Which of the following is an example of a non-renewable resource?

  1. Wind energy

  2. Hydropower

  3. Fossil fuels

  4. Biomass


Correct Option: C
Explanation:

A non-renewable resource is a resource that cannot be replenished naturally. Fossil fuels, such as oil, coal, and natural gas, are non-renewable resources.

What is the term used to describe the value that people place on a good or service, taking into account both its direct and indirect benefits?

  1. Total Economic Value

  2. Market Value

  3. Consumer Surplus

  4. Producer Surplus


Correct Option: A
Explanation:

Total Economic Value (TEV) is the term used to describe the value that people place on a good or service, taking into account both its direct and indirect benefits.

Which of the following is an example of a direct benefit of a good or service?

  1. The enjoyment of using a good or service

  2. The increased productivity of a worker

  3. The improved quality of the environment

  4. The creation of jobs


Correct Option: A
Explanation:

A direct benefit is a benefit that is directly derived from the use of a good or service. The enjoyment of using a good or service is a direct benefit.

Which of the following is an example of an indirect benefit of a good or service?

  1. The increased productivity of a worker

  2. The improved quality of the environment

  3. The creation of jobs

  4. The enjoyment of using a good or service


Correct Option: A
Explanation:

An indirect benefit is a benefit that is not directly derived from the use of a good or service, but rather from its effects on other things. The increased productivity of a worker is an indirect benefit of education.
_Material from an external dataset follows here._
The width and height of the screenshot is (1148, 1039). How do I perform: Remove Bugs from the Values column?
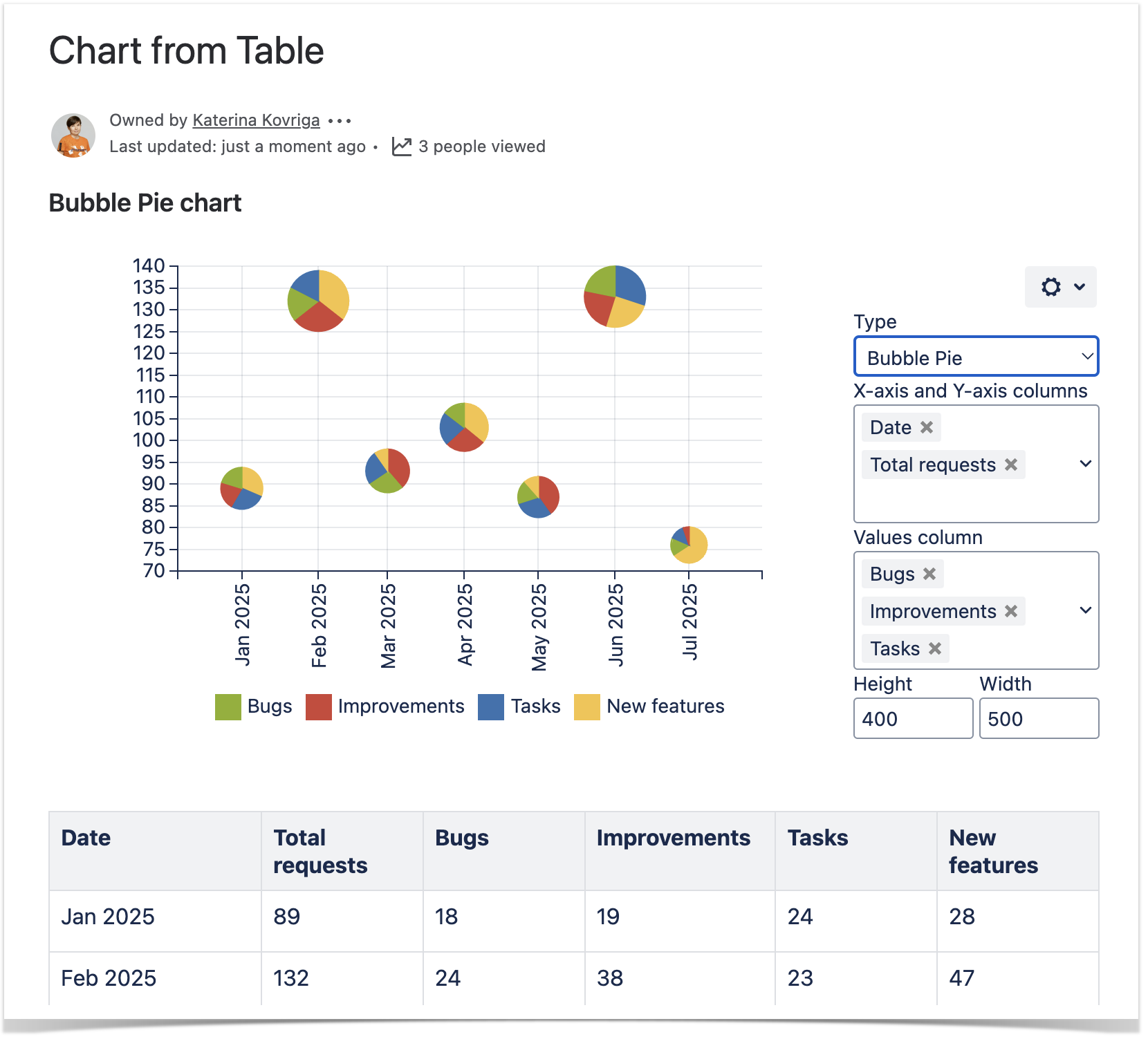pyautogui.click(x=929, y=574)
What is the term used to describe the situation where the benefits of a good or service exceed its costs?

  1. Economic Efficiency

  2. Pareto Efficiency

  3. Market Failure

  4. Externality


Correct Option: A
Explanation:

Economic efficiency is the term used to describe the situation where the benefits of a good or service exceed its costs.
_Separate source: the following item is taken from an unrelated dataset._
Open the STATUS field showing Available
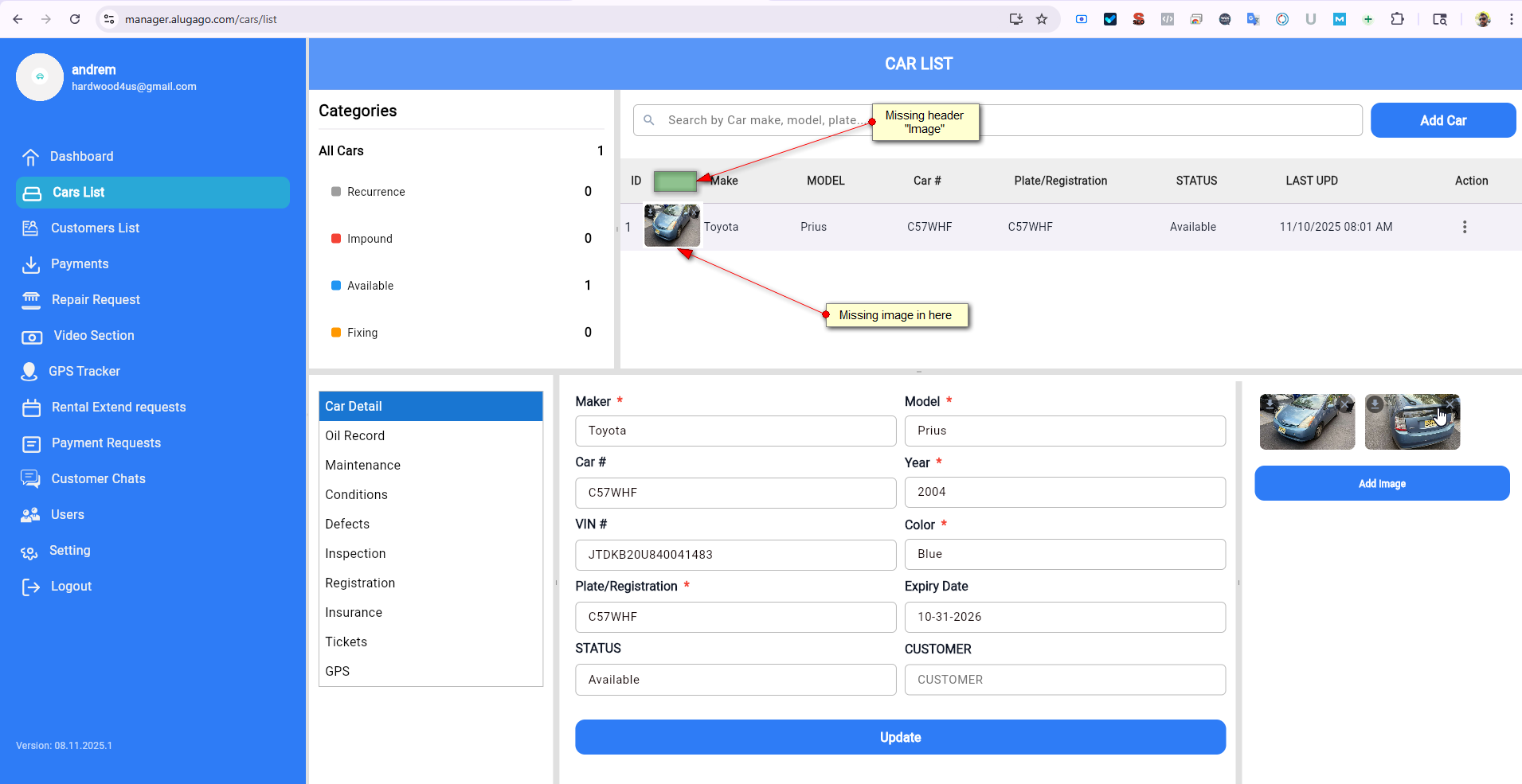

Which of the following is an example of a market failure?

  1. A monopoly

  2. A negative externality

  3. A public good

  4. A perfectly competitive market


Correct Option: A
Explanation:

A market failure is a situation where the market does not allocate resources efficiently. A monopoly is an example of a market failure, as it allows a single firm to control the market and charge higher prices than would be the case in a competitive market.

What is the term used to describe a good or service that is non-rival and non-excludable?

  1. Public Good

  2. Private Good

  3. Club Good

  4. Common Good


Correct Option: A
Explanation:

A public good is a good or service that is non-rival and non-excludable. This means that once a public good is produced, it can be enjoyed by everyone, regardless of whether or not they pay for it.
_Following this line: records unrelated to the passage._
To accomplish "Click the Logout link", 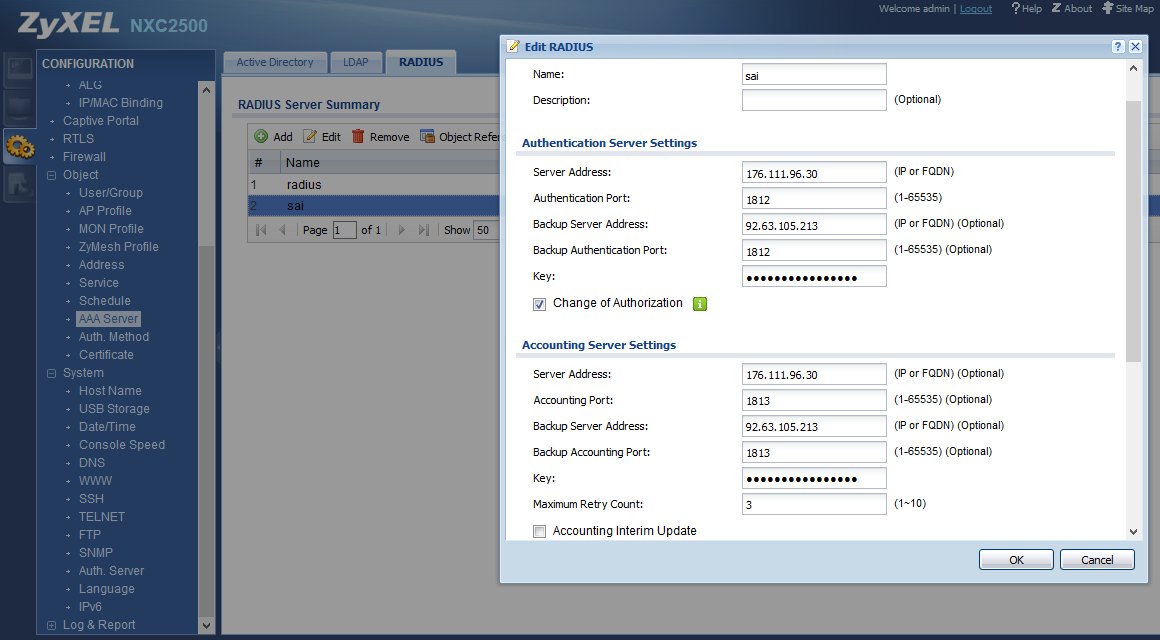I will tap(976, 9).
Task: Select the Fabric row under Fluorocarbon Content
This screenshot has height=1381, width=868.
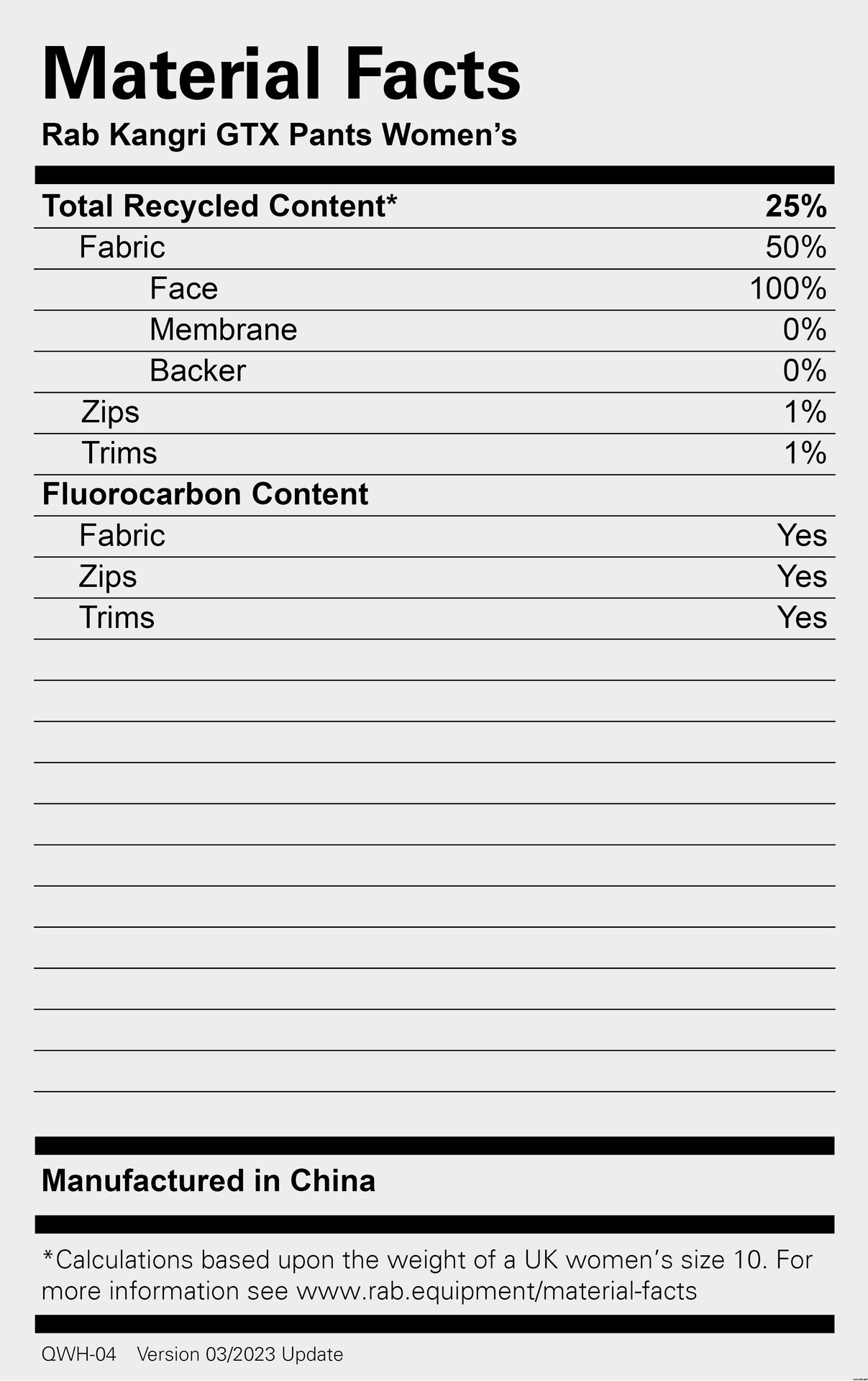Action: tap(434, 536)
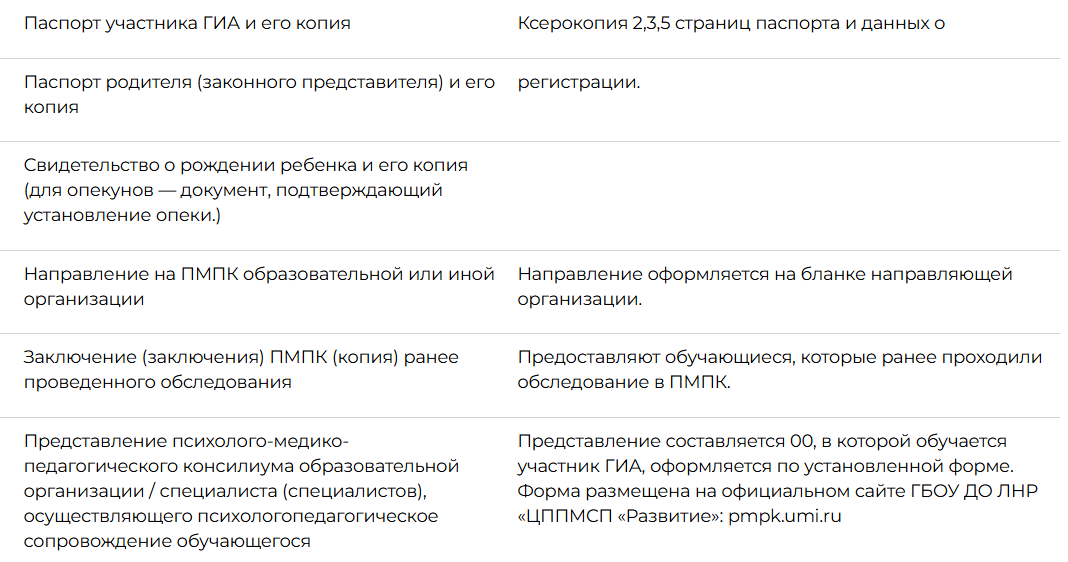This screenshot has height=562, width=1068.
Task: Click '«ЦППМСП «Развитие»' organization name
Action: [619, 516]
Which of the following is an example of a public good?

  1. National defense

  2. A car

  3. A restaurant meal

  4. A movie ticket


Correct Option: A
Explanation:

A public good is a good or service that is non-rival and non-excludable. National defense is an example of a public good, as it benefits everyone in society, regardless of whether or not they pay for it.

What is the term used to describe a good or service that is rival but non-excludable?

  1. Common Good

  2. Club Good

  3. Private Good

  4. Public Good


Correct Option: A
Explanation:

A common good is a good or service that is rival but non-excludable. This means that once a common good is produced, it can be enjoyed by everyone, regardless of whether or not they pay for it, but it is also possible to exclude people from enjoying the good or service.

Which of the following is an example of a common good?

  1. A fishing spot

  2. A car

  3. A restaurant meal

  4. A movie ticket


Correct Option: A
Explanation:

A common good is a good or service that is rival but non-excludable. A fishing spot is an example of a common good, as it can be enjoyed by everyone, regardless of whether or not they pay for it, but it is also possible to exclude people from fishing in the spot.